(Data provided)
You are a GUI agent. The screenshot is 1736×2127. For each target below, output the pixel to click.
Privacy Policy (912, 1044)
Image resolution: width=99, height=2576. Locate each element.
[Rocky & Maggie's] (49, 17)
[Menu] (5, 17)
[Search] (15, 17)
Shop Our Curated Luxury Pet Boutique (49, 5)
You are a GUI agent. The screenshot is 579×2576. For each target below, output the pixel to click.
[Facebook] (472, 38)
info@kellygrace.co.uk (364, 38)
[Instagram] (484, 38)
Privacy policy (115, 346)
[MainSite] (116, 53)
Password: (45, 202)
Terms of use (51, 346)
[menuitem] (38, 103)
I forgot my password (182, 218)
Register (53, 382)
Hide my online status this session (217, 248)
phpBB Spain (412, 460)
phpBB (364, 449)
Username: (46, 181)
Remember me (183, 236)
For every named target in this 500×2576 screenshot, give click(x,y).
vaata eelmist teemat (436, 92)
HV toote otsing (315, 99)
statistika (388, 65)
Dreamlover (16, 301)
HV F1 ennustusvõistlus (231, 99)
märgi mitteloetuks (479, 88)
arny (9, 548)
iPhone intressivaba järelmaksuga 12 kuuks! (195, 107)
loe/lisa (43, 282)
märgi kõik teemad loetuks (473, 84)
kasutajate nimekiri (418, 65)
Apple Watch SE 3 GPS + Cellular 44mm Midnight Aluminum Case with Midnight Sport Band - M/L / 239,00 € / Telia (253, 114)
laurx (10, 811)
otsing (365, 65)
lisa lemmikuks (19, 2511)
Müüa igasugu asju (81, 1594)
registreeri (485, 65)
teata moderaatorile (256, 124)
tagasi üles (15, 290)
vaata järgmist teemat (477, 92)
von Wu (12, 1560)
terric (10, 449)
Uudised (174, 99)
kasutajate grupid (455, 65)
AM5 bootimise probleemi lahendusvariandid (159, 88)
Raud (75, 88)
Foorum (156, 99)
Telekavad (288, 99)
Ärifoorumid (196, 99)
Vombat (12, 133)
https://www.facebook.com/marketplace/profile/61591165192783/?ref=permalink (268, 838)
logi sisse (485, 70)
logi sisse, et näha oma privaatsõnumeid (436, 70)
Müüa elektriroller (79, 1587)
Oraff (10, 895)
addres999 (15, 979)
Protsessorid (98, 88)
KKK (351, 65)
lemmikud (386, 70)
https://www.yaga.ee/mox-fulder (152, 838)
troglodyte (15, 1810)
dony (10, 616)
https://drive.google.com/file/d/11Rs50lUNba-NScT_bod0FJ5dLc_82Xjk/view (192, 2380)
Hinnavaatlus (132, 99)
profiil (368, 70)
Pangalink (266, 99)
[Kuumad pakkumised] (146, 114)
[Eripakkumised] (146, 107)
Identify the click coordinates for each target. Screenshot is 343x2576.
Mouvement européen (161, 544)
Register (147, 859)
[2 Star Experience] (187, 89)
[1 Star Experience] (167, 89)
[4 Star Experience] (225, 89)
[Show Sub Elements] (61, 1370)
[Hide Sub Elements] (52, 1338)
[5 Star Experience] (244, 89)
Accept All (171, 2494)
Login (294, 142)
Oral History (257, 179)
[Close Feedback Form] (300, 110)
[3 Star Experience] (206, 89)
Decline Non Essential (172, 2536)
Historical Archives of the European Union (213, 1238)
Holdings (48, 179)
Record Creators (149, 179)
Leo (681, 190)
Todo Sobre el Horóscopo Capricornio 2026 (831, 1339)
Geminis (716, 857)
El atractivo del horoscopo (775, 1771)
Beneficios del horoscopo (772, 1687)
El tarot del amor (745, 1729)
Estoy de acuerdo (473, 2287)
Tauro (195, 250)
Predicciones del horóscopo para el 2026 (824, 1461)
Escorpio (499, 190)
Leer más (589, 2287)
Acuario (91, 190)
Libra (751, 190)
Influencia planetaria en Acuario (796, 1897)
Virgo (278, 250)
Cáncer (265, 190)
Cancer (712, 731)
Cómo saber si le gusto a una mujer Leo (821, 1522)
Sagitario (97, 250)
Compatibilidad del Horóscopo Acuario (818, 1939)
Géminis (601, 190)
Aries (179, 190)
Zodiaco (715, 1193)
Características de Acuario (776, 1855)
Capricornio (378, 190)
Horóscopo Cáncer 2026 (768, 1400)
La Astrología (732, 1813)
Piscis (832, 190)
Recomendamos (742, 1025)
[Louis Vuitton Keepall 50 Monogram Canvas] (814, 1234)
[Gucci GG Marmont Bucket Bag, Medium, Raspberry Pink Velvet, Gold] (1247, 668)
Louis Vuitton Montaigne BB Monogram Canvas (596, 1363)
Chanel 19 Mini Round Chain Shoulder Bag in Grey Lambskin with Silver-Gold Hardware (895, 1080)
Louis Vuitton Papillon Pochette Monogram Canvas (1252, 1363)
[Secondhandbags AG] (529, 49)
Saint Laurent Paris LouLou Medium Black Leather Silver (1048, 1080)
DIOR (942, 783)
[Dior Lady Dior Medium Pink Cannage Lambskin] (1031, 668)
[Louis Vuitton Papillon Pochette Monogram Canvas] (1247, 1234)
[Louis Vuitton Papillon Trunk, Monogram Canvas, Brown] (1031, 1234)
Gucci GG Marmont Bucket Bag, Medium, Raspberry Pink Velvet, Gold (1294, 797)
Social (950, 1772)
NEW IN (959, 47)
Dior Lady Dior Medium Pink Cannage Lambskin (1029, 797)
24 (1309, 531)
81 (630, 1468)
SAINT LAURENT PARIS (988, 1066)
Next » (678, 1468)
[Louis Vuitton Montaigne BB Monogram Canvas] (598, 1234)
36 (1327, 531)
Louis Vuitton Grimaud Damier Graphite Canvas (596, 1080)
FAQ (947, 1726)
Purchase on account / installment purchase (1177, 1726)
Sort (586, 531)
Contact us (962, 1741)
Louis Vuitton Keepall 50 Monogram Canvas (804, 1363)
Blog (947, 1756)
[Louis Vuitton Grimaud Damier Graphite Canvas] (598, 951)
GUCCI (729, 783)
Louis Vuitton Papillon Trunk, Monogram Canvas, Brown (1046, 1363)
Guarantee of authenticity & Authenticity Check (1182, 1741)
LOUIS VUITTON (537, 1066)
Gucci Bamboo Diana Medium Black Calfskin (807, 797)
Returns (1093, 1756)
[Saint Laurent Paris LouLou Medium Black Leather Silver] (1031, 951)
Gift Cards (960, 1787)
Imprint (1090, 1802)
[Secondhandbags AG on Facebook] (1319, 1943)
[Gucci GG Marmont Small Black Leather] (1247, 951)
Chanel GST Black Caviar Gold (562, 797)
(End Data provided)
* **Task to complete**: Tally the lines in these entries that have the string "vaata" in them, then answer with the count and nothing else.

* **Your solution**: 2